Packaged Toaster Pastries

"The serving size for one toaster pastry, with most flavors, averages about 200 calories and 15 to 20 grams of sugar. But most people eat two pastries (which come in a typical package), doubling the calories and sugar. These toaster pastries also have little fiber and protein, two nutrients that should be included in a healthy breakfast."

-Jim White, R.D., CPT, Owner of Jim White Fitness and Nutrition Studios


"Although I admit that I enjoy the aroma and sounds of sizzling bacon, and I find it amazing that our country has such a fascination with this breakfast meat, I'm still happy, however, to take a pass on consuming it.
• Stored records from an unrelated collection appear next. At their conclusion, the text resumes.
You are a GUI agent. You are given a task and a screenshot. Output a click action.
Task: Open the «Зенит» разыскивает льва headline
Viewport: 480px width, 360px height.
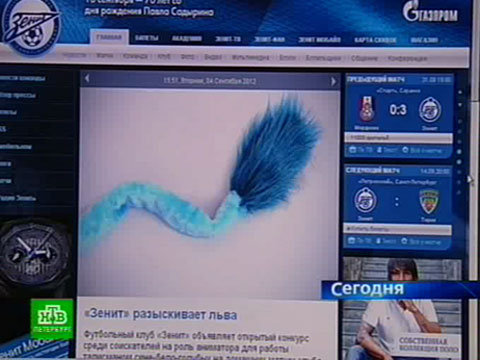click(161, 315)
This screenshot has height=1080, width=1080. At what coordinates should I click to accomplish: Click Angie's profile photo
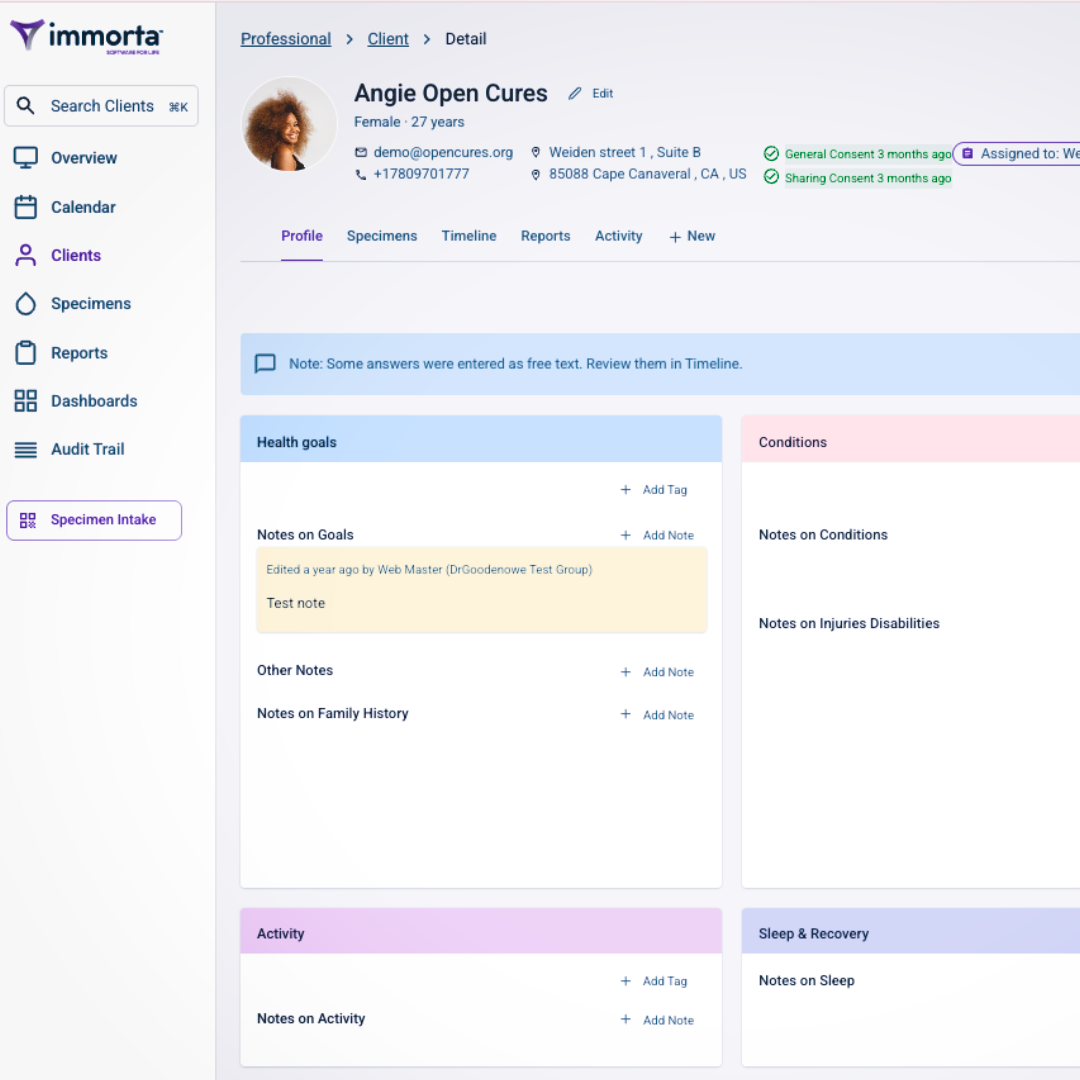coord(290,125)
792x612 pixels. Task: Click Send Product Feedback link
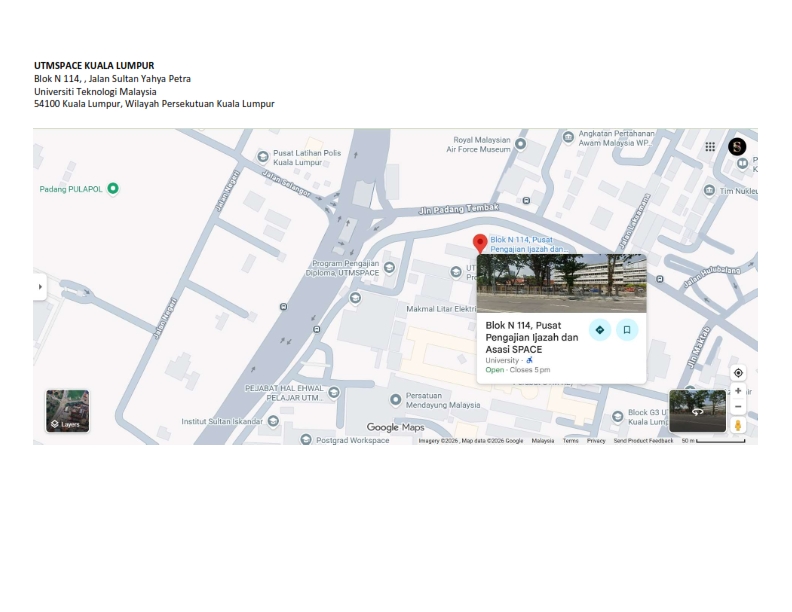[643, 441]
Sixty-eight percent of bacon's calories come from fat, half of which is the saturated type. Each strip of bacon contains almost 200 milligrams of sodium, and most people don't stop at one strip. But hey — even though everyone should have a splurge now and then, it's not just the nutrient quality that bugs me about bacon. Bacon comes from the long layers of fat from the pig's belly, running parallel to the rind. Not a pretty picture ... and not on my plate."